■ **DESKRIPSI TUGAS**: Bisakah Anda menuliskan ulang persis bagian kutipan teks tentang industri 4.0 dari "Kegiatan bertema ‘Implementasi" sampai dengan "BBK Bandung, Gunawan."?

■ **KUTIPAN TEKS**:
= = = = = = =

JAKARTA-MARITIM : Untuk jadi top 10 ekonomi dunia pada 2030, Indonesia perlu maksimalkan industri 4.0 sebagai peluang mengejar pertumbuhan ekonomi. Sehingga lewat revitalisasi sektor manufaktur tercapai kontribusi tinggi terhadap PDB.
“Sebab, konsep sirkular ekonomi dapat menjawab berbagai permasalahan umum yang dihadapi industri dalam negeri,” kata Kepala Badan Penelitian dan Pengembangan Industri (BPPI) Kemenperin, Doddy Rahadi, saat webinar temu usaha industri, yang diadakan Balai Besar Keramik (BBK), di Jakarta, Rabu (21/10/2020).
Kegiatan bertema ‘Implementasi Sirkular Ekonomi pada Industri Keramik dan Kaca untuk Mewujudkan Making Indonesia 4.0’ ini dimoderatori Kepala BBK Bandung, Gunawan.

= = = = = = =

■ **DATA YANG DISEDIAKAN**:
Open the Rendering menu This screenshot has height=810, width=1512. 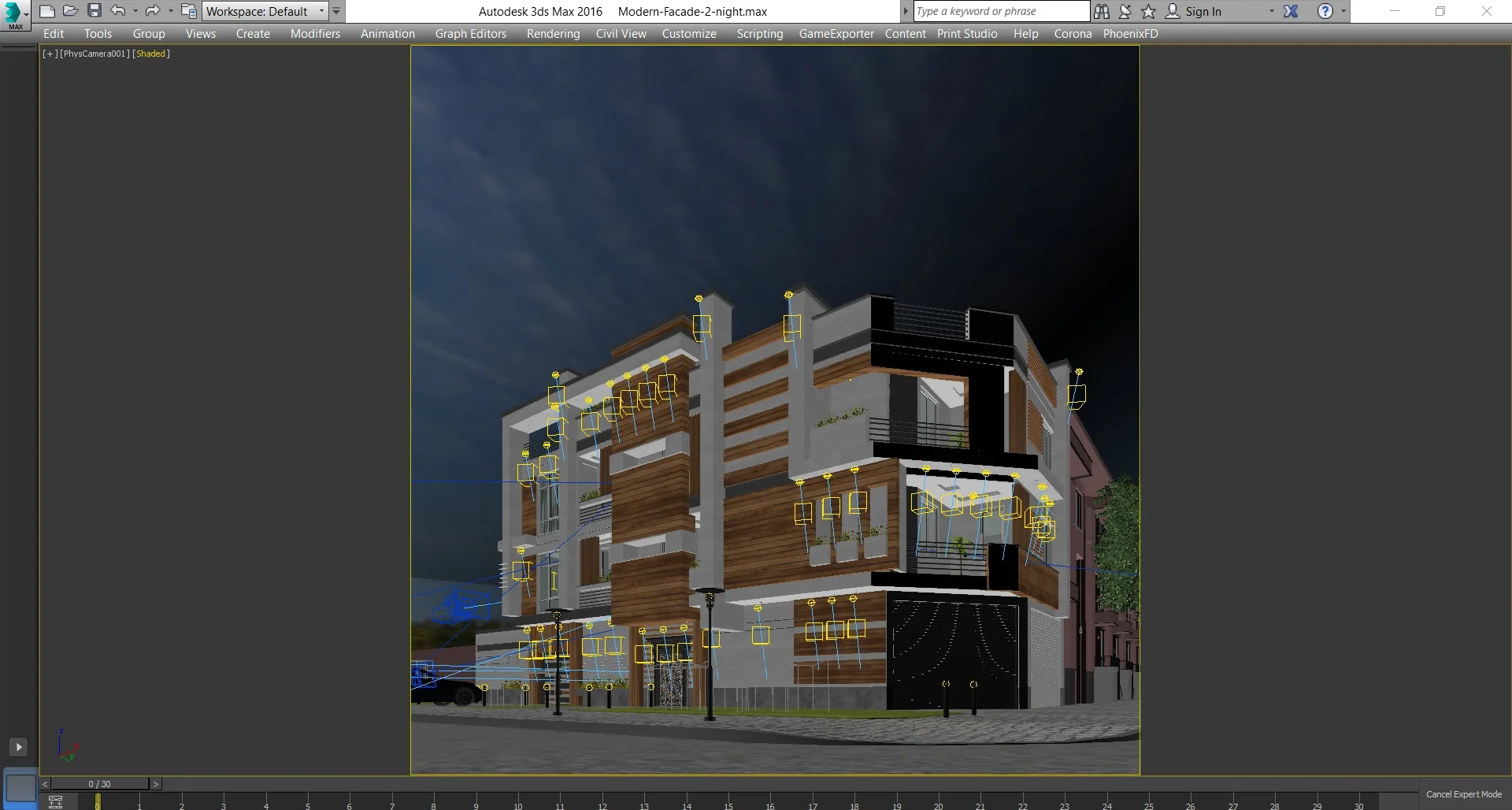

= = = = = = =

■ **PENYELESAIAN LATIHAN**:
Kegiatan bertema ‘Implementasi Sirkular Ekonomi pada Industri Keramik dan Kaca untuk Mewujudkan Making Indonesia 4.0’ ini dimoderatori Kepala BBK Bandung, Gunawan.